Ch. 54 - Obesity and Diabetes — 13

Chapter 54

Obesity and Diabetes — 13

The graphs in figure 4.3 show the relationship of the polygenic risk score, by percentile, from zero to one hundred, for prevalence of type 2 diabetes in over three hundred thousand people in the UK Biobank (upper panel) and the odds ratio for developing type 2 diabetes among over two hundred thousand people in the Million Veterans Program (lower panel). Remember that type 2 diabetes is fundamentally different from its type 1 autoimmune diabetes counterpart, which is discussed in the chapter on autoimmune diseases.

The graphs in figure 4.3 are consistent and tell us that if one has a high score—90 or above—for the hundreds of genomic variants linked to type 2 diabetes, the risk of developing it is considerably increased. I’ve put both graphs in sequence to illustrate the difference between absolute risk (upper) and relative risk (lower). People with risk scores below 90 have only a small absolute risk, even though the odds ratio looks high. You can see how this absolute prevalence drops substantially below the 90 and 80 percent risk score (upper panel), whereas the big jump in relative risk is seen in the top 10 percent of polygenic risk score (lower panel).
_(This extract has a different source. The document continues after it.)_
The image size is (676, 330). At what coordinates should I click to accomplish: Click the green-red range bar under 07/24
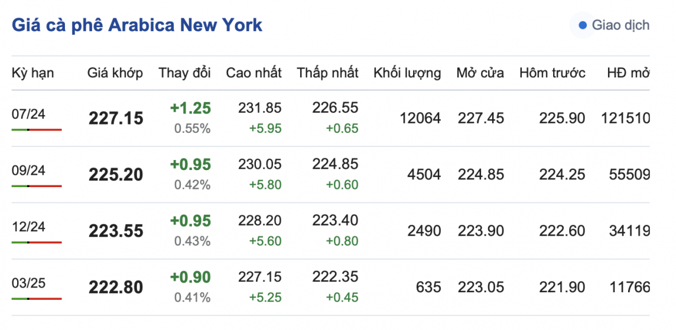coord(37,129)
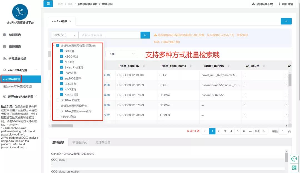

Why is this important? For one, it helps explain why people who are not overweight or obese may still be at substantial increased risk for developing type 2 diabetes. For example, many thin people of Asian ancestry are prone due to their genetic makeup. About one of three people in the United States who are considered “pre-diabetic” and exhibit metabolic syndrome (vide infra), with abnormal fasting blood sugar (>110 mg/dl), are not obese. Whatever your body weight status, knowing your risk of diabetes can help promote its prevention, be it by changes in nutrition, exercise, and lifestyle, or with medications. Getting your polygenic risk score should not be expensive or difficult. The data can be derived from a gene chip (array) used by companies like 23andMe or AncestryDNA or low-pass genome sequencing. Either method detects the several hundred letter variants among the three billion letters of the human genome, and a formula is used to calculate the score, with weighting of specific variants by their importance, and critical attention to the person’s ancestry.